Description
The 72nd Seminar
Date and Time: August 7th 1:15 pm – 2:15 pm(JST)
Venue: Zoom webinar from Nihonbashi, Tokyo
Language: English
Speaker: Yutong He (Carnegie Mellon University)
Title: Controllable Image Generation FOR FREE with Diffusion Models
Short Abstract:
Generative modeling has gained tremendous success in recent years. From ChatGPT to Stable Diffusion, generative models have shown great potential in improving productivity in many real life applications.
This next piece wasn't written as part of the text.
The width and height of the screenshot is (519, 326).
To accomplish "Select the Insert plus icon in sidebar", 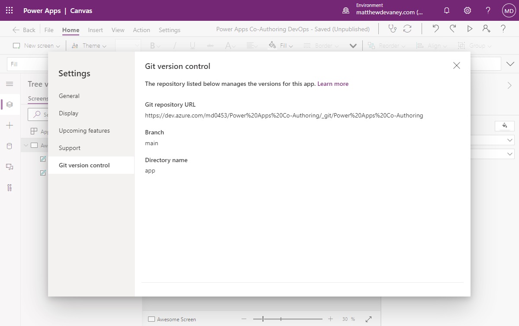I will 10,125.
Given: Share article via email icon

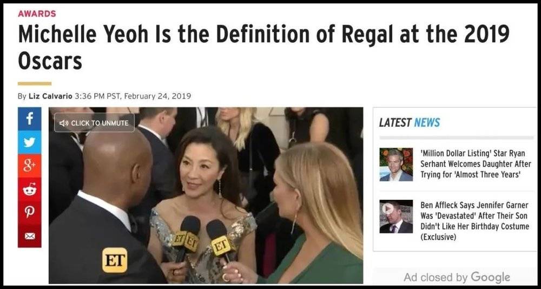Looking at the screenshot, I should click(x=29, y=236).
However, to control the generation results, it often requires the practitioners to collect task-specific training data, design and train separate model architectures, and/or spend additional inference time in order to obtain the desired outcomes. In this talk, I would like to discuss ways to control image generative models, more specifically diffusion models, with none of these obstacles: practitioners can use these methods without any training, model part design or additional inference time. The talk will contain a brief review of the general framework of diffusion models, an introduction of two papers of mine that tackle the conditional (text-to-)image generation task with no extra cost from different perspectives, and the open problems and potential applications with these methods.
Bio:
Yutong (Kelly) He is a first-year PhD student in the Machine Learning Department, School of Computer Science at Carnegie Mellon University, advised by Prof. Zico Kolter and Prof. Ruslan Salakhutdinov. Before coming to CMU, she was a master’s student at Stanford Computer Science with distinction in research. She was advised by Prof. Stefano Ermon, and closely worked with Prof. Christopher Manning, Prof. David Lobell and Prof. Marshall Burke. She completed her B.S in Mathematics and B.S. in Data Science with highest distinction at University of Rochester, where she worked with Prof. Henry Kautz and Prof. Jiebo Luo. She was selected as a Siebel Scholar and a Xerox Engineering Research Fellow. She was also awarded an Outstanding Paper Award at ICLR 2022 and Doris Ermine Smith Award for Achievement in Mathematics. Her research interests include generative models, representation learning, computational sustainability and broad deep learning topics in general.